3. Whole system gain (WSG)

Figure 2

Figure 2. Topological lasing in a $25 \times 25$ HH lattice with a flux $\vartheta = 1/4$ per plaquette. Left panel: total intensity $I_T=\sum_{m,n} |a_{m,n}|^2$ normalized to the number of amplifying sites vs. gain strength for different configurations: single resonator (SR), whole system gain (WSG) and whole edge gain (WEG). Right panel: snapshot of the typical intensity distribution at an arbitrarily chosen time $t=1000\gamma^{-1}$ in a WSG configuration. If not differently specified, we have taken $\beta=1$.

We start our discussion by reviewing the case of a spatially uniform $P_{m,n}=P$ gain. Fig. 2(a) shows how the lasing threshold remains very close to the single-resonator (SR) value $P_0\doteqdot \gamma$ analytically extracted from (2), the slope efficiency $dI_T/dP$ is only slightly lower than the single-resonator value, and the laser emission is spread throughout the whole system. However, due to complex mode-competition effects, the intensity distribution is very inhomogeneous in space [Fig. 2(b)] and no monochromatically oscillating steady state is ever reached. This strong spatio-temporal modulation persists indefinitely (see Supplemental Video 1) and is due to the simultaneous lasing into many modes that interfere and interact with each other via the intrinsic nonlinearity of the model. Such chaotic behaviours are very common in laser arrays unless some specific stabilization scheme is introduced [32, 4042]. As one can see in the Supplemental Video 1, while the chaotic dynamics of the bulk does not appear to display any specific signature of the non-trivial topology, the intensity distribution on the edge keeps circulating around the system.

4. Whole edge gain (WEG)

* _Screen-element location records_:
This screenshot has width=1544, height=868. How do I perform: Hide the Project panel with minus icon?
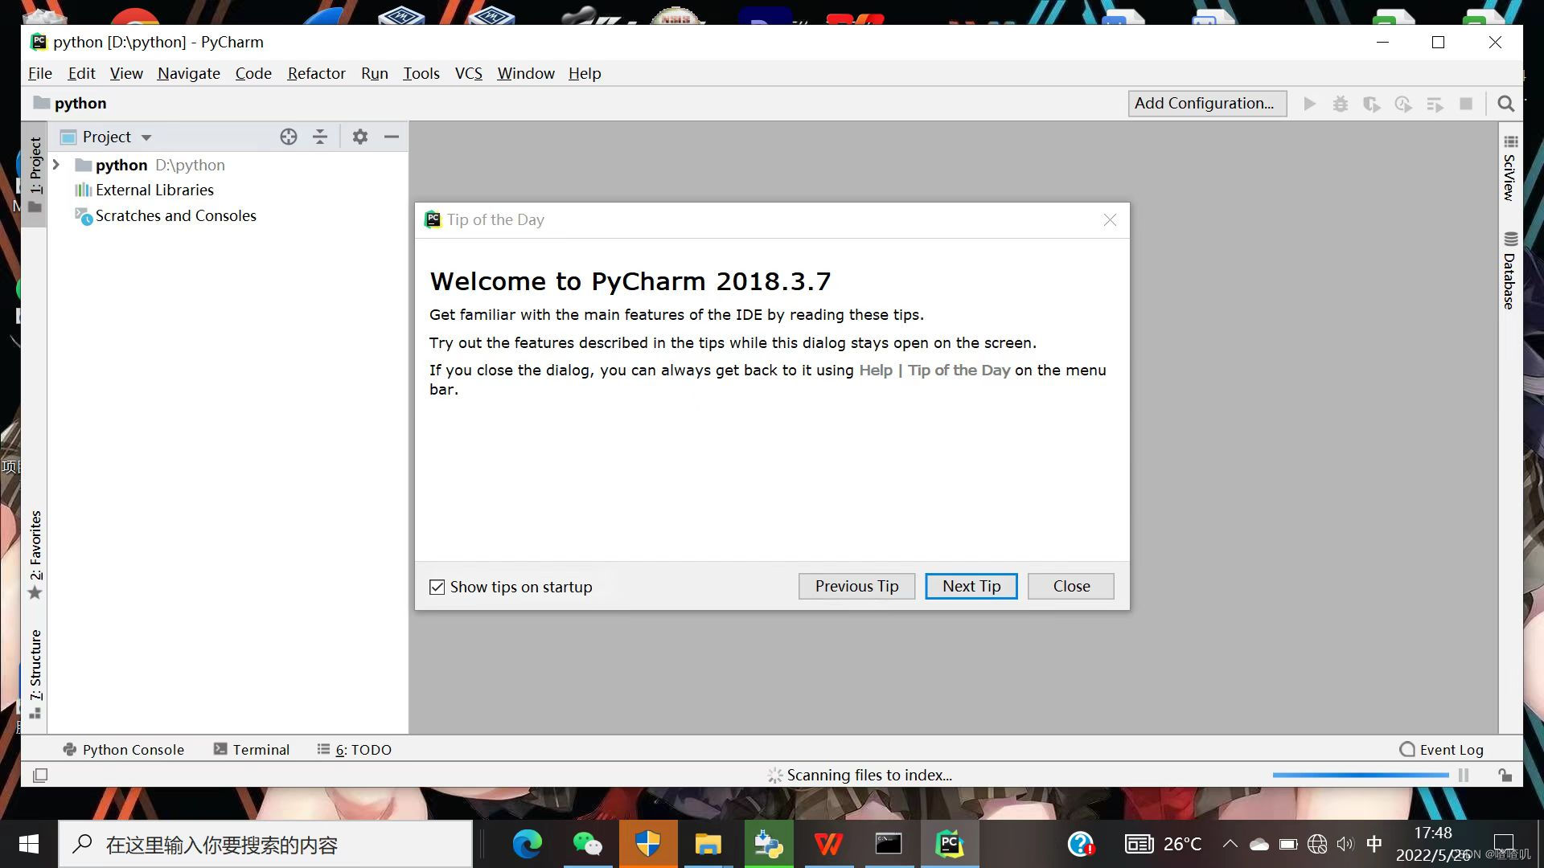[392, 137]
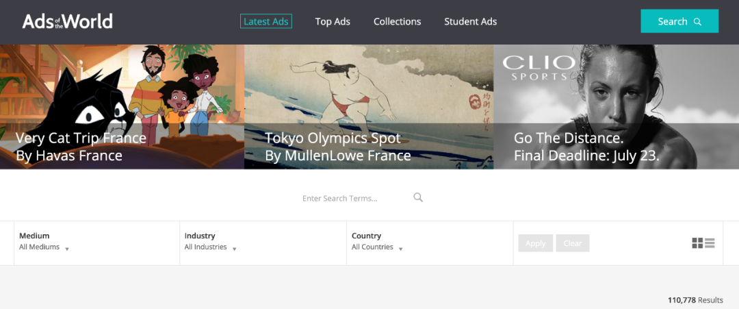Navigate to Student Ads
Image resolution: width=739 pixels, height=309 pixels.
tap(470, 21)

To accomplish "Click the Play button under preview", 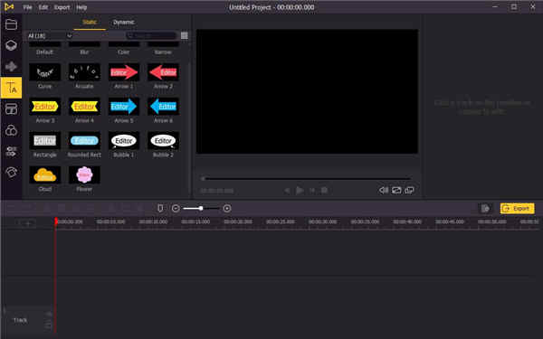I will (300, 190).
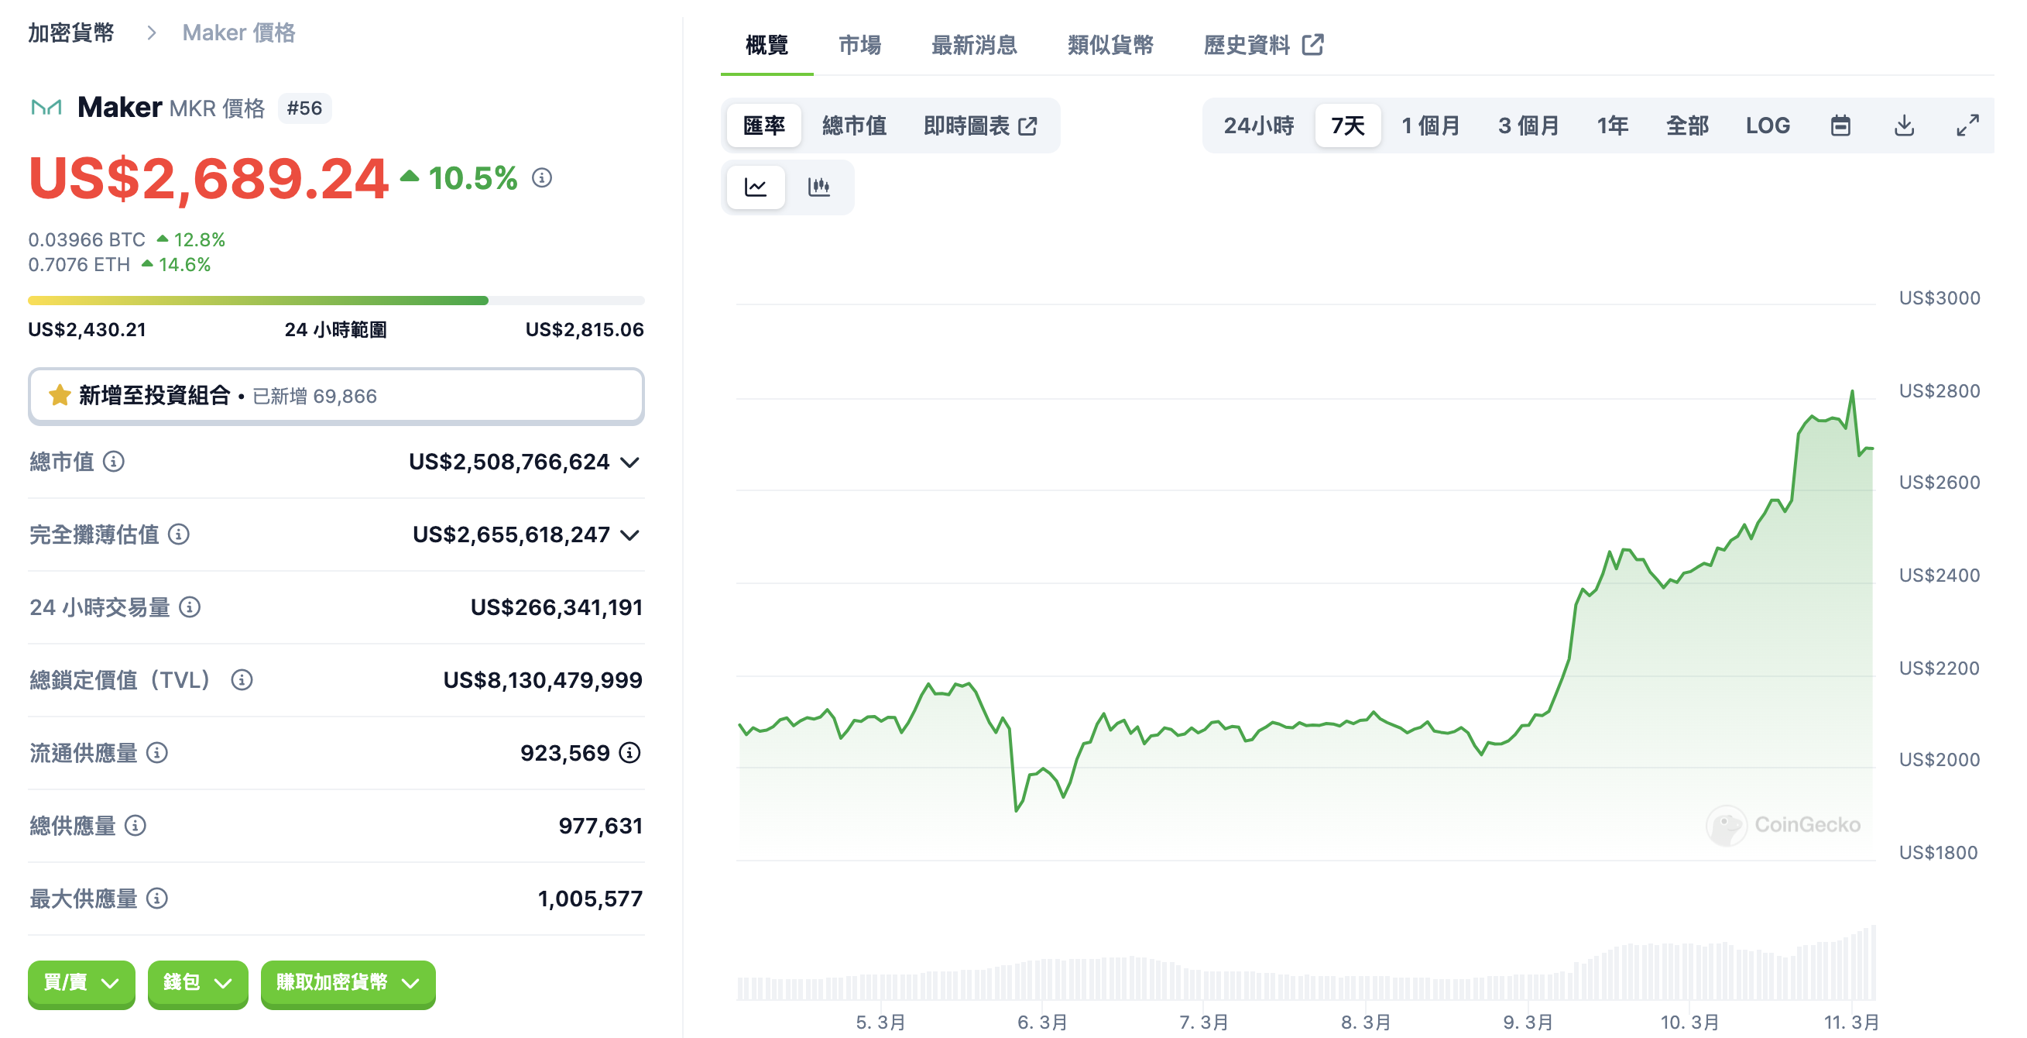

* _GIVEN REQUEST 1_: In the topological lasing extract, what does the whole system gain configuration never reach because of complex mode-competition effects?
* _GIVEN REQUEST 2_: Continue the topological lasing extract from its final heading.

* _OUTPUT 1_: A monochromatically oscillating steady state.

* _OUTPUT 2_:
Figure 3

Figure 3. Topological lasing in a $25 \times 25$ HH lattice with $\vartheta = 1/4$ in a one-site-thick WEG configuration. Panel (a): snapshot of the steady-state intensity distribution. The green rectangle indicates the amplifying sites. Panel (b): cuts of the intensity distribution along the $x=1$ line at times (from top to bottom) $\gamma t=43.85, 51.65, 59.45, 67.20, 75.00$. Panel (c): normalized realization-averaged power spectral density (PSD). The dashed lines indicate the center of mass of the distribution. For comparison, the orange arrows indicate the lasing frequency for a $1\times 15$ PEG. The gray shading indicates the density of states of the bands in Fig. 1(a).

A natural strategy to favor laser emission in the topological edge states is to restrict the gain to the sites on the geometrical border of the system, as experimentally implemented in [31].4 Fig. 3(a) recovers the predictions of earlier theoretical work [33] and displays a stable monochromatic single mode oscillation in a topological edge mode of the system.5 The slope efficiency (i.e. the slope of the blue curve in Fig. 2(a) right above the threshold) is very close to the single-site one and the slightly increased threshold $\tilde{P}_0\gtrsim P_0$ is due to the weak but finite penetration of the edge mode into the non-amplifying bulk sites. Given the broadband gain used in the calculations, the oscillation frequency occurs with the same probability in either gap of the band structure [Fig. 3(c)]: as expected from the band structure shown in Fig. 1, the lasing mode will have opposite chirality depending on which edge mode is selected.

4.1. Consequences of the chirality of the lasing mode

This general picture of topological lasing [32, 33] is the starting point to investigate the subtle physical consequences of the chirality of the lasing modes that are the core subject of this article.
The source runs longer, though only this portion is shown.